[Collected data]
--- START ---
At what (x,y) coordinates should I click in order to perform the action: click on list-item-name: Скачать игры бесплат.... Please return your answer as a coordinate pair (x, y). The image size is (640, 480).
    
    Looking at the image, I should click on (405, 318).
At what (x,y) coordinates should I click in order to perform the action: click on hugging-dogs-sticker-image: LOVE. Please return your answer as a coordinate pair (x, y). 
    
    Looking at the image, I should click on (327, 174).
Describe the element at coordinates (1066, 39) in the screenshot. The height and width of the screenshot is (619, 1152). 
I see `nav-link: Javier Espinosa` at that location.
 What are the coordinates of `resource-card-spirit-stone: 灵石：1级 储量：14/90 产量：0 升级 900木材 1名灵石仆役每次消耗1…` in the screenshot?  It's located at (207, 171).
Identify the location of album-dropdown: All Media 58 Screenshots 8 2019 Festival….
--- END ---
• Exercise objective
Quote each of the items above word for word, leaving out none of them.

• Answer to this exercise
At what (x,y) coordinates should I click in order to perform the action: click on list-item-name: Скачать игры бесплат.... Please return your answer as a coordinate pair (x, y). The image size is (640, 480).
    
    Looking at the image, I should click on (405, 318).
At what (x,y) coordinates should I click in order to perform the action: click on hugging-dogs-sticker-image: LOVE. Please return your answer as a coordinate pair (x, y). 
    
    Looking at the image, I should click on (327, 174).
Describe the element at coordinates (1066, 39) in the screenshot. The height and width of the screenshot is (619, 1152). 
I see `nav-link: Javier Espinosa` at that location.
 What are the coordinates of `resource-card-spirit-stone: 灵石：1级 储量：14/90 产量：0 升级 900木材 1名灵石仆役每次消耗1…` in the screenshot?  It's located at (207, 171).
Identify the location of album-dropdown: All Media 58 Screenshots 8 2019 Festival….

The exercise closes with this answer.